Couliner

Il y a des mots qui excitent sans le vou­loir, des mots aux­quels on prête un sens qu’ils n’ont pas. C’est d’eux dont parle la rubrique «Les mots érogènes». 

Non, cela n’a rien à voir avec le cou. Cette par­tie du corps peut être exci­tante sexuel­le­ment lorsqu’elle s’offre aux bai­sers, mais dans cou­li­ner il y a l’idée de cou­lis­ser et c’est plu­tôt DANS la gorge que ça se passe que SUR.

Quand à la fois il cou­lisse et câline, le sexe cou­line. Peu importe le four­reau – pour­vu qu’on ait l’ivresse –, on s’y agite par­fois avec vigueur lorsqu’on est péné­trant ou l’on encou­rage l’accélération du pis­ton lorsqu’on est péné­trée (péné­trante fonc­tionne aus­si, péné­tré éga­le­ment). D’autre fois, c’est plus slow, plus cool, plus sweet. Ça cou­lisse comme le trom­bone; le sexe ou le gode se fait lent, las­cif, len­te­ment va et vient, s’enfonce puis se retire dans de longs sou­pirs. Pas de cla­que­ment de chair, de han! et de ah! Les épi­dermes laqués de sueur et de sécré­tions se caressent, les muqueuse éclosent sans se pres­ser autour de la pine, les sphinc­ters avalent pares­seu­se­ment le plug.

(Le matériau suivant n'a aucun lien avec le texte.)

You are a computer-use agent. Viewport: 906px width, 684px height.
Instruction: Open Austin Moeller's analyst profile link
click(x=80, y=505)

Cela peut prendre des heures et il arrive que les amants s’endorment, puis reprennent le cou­li­ne­ment presque sans bou­ger et finissent par s’apercevoir que l’orgasme a duré tout le dimanche après-midi et qu’ils n’iront pas tra­vailler demain parce qu’ils pré­fèrent de loin baiser.

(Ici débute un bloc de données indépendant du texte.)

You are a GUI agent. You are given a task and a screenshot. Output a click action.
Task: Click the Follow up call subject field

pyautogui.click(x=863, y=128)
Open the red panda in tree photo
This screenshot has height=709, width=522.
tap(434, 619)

Cou­li­ner, pour de vrai, c’est plu­tôt le contraire: «Flam­ber rapi­de­ment à l’aide d’une torche enflam­mée (l’écorce d’un arbre à fruit) pour le débar­ras­ser des insectes et des lichens». Moi, c’est toi qui me fait flam­ber de désir, par­fois rapi­de­ment comme un éclair, par­fois len­te­ment comme un incen­die de mille ans.